◆ **EXERCISE DESCRIPTION**
Copy out the following data word for word, covering only the stretch from the line containing "Click the pink Team plan color swatch" through the line containing "click(1760, 676)", with both of those lines included.

***** DATASET EXCERPTS *****

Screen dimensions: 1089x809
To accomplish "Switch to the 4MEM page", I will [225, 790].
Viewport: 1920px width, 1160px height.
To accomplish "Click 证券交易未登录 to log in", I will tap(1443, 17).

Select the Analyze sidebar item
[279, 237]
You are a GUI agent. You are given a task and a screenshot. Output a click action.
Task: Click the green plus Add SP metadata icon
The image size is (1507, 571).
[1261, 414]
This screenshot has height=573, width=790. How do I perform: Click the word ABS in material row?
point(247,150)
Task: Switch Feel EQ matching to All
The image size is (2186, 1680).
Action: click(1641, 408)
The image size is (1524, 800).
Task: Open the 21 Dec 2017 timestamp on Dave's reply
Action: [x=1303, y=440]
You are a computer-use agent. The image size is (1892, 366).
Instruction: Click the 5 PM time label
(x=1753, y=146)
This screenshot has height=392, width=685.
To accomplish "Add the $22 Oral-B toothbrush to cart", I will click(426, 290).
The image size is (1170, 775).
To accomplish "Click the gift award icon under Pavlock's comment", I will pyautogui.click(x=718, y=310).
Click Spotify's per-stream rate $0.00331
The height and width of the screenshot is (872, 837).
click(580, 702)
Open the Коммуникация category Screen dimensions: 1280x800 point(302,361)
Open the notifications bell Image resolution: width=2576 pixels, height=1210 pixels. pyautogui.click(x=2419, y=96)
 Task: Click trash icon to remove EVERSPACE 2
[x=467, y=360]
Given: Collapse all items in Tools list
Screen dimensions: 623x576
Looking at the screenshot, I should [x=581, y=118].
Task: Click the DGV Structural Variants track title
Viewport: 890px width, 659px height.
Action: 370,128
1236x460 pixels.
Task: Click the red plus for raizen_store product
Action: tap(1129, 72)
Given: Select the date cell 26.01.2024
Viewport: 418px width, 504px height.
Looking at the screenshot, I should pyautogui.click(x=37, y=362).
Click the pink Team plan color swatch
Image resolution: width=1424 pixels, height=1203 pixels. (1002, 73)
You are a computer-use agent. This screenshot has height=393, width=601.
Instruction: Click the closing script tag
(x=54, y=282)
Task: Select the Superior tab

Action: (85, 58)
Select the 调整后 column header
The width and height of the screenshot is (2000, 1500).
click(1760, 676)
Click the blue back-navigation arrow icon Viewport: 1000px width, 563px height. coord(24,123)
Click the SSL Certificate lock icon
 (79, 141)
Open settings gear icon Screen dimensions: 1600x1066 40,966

*****

◆ **ANSWER TO THIS EXERCISE**
Click the pink Team plan color swatch
Image resolution: width=1424 pixels, height=1203 pixels. (1002, 73)
You are a computer-use agent. This screenshot has height=393, width=601.
Instruction: Click the closing script tag
(x=54, y=282)
Task: Select the Superior tab

Action: (85, 58)
Select the 调整后 column header
The width and height of the screenshot is (2000, 1500).
click(1760, 676)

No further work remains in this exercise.